The standard practice for spacecraft (and space suit) designers is to take charge of exterior heat loads by loading up on insulation, slowing down the intrusion of exterior heat. Then, usually, you only need to worry about cooling rather than both heating and cooling. (This doesn't work perfectly; space suits have recently added hand and feet warmers for extended operation in shadow. But insulation is still a useful first step toward gaining control of spacecraft temperatures.) The reflective aluminum and white insulation on the hull of the ISS also helps resist exterior heat input. The layering of a reflective hull and insulation is a parasol of sorts.
You can add a further parasol to shade the hull, like the emergency measure used on Skylab, but ISS makes that difficult by stringing out its modules into a complicated jumble that also changes its angle with respect to the sun throughout orbit. (ISS can be stabilized with respect to the sun if need be.) You'd thus need a lot of parasols, unless you wanted one big one that would probably at least partly shade the solar panels. It's easier to add more insulation, though. Multi-layer vacuum insulation is fantastically effective stuff.
Once you're done with the parasols, though, you have the issue of internal heating. The ISS uses an average of (if I recall correctly) about 35kW at any time, with its solar arrays making up to 125kW available. NASA addressed that heat load by telling the astronauts to shut down a lot of electrical equipment (e.g., experiments), leaving the minimum on.
It couldn't really do much about the ~1kW per occupant, though, not without getting lawyers and astronauts rights activists involved.
Anyway, when you're buried under all that insulation and have seized control of heat loads, you still need a way to get the heat out. That's where the radiators and circulating ammonia come in, at least until a valve sticks.
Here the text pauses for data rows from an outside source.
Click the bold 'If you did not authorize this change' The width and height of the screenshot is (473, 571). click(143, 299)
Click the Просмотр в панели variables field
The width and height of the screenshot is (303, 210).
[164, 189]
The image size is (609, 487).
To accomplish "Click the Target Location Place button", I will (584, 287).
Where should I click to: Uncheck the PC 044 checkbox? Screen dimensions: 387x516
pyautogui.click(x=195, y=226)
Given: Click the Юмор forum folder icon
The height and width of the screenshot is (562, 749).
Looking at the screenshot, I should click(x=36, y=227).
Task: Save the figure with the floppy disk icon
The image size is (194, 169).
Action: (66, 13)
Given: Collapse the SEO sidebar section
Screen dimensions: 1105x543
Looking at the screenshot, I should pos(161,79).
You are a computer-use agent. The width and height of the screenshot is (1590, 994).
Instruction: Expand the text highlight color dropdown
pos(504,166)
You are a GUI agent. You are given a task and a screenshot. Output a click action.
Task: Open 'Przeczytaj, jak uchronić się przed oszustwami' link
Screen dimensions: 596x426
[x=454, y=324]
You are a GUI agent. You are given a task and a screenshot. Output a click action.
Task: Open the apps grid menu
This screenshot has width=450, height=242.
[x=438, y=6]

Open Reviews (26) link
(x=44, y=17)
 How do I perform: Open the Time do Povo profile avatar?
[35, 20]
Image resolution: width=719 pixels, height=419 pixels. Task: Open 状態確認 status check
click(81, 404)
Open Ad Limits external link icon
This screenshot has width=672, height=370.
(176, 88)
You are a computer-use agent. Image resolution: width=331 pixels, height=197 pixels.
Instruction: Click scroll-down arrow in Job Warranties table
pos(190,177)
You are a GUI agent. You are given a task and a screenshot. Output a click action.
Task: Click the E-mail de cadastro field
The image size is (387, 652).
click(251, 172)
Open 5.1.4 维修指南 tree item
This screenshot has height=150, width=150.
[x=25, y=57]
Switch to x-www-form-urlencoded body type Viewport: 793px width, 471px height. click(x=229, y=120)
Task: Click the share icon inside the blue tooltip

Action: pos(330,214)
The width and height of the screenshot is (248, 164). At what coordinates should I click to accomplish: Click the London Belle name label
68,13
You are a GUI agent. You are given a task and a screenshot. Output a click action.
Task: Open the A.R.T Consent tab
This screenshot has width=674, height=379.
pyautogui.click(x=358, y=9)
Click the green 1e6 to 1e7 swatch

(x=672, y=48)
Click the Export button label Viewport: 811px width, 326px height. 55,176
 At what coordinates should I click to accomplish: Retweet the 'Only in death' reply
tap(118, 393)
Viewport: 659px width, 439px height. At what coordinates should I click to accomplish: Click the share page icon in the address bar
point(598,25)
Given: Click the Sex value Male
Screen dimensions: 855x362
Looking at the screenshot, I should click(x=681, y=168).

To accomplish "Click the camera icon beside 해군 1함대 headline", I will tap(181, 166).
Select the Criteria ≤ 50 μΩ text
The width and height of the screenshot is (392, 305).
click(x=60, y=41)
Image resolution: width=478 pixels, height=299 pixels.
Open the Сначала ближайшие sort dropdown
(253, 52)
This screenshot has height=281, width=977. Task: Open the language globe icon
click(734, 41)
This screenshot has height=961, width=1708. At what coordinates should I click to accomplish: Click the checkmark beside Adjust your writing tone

Most manned spacecraft have used a similar approach of insulation and radiators: the shuttle's bay doors were lined with radiators while the shuttle was wrapped in insulation. Capsules tended to use heat pipes and insulation, and heat control measures like the Apollo "barbecue roll."
Well, yes, except that I was envisioning a parasol only a few feet from the hull proper as an auxiliary measure, not the *only* one. No doubt there's a clever reason why having one attached to each module isn't a good idea since "if you can't block all the sun you shouldn't block any of it" seems a bit ... stupid to be honest.
I'm well aware that the electronics dump heat into the interior and that the humans dump heat (and water and CO2) into the air too. None of that is made any easier to deal with by the lack of any passive cooling measures like putting something between the skin of the various modules and the incident sunlight.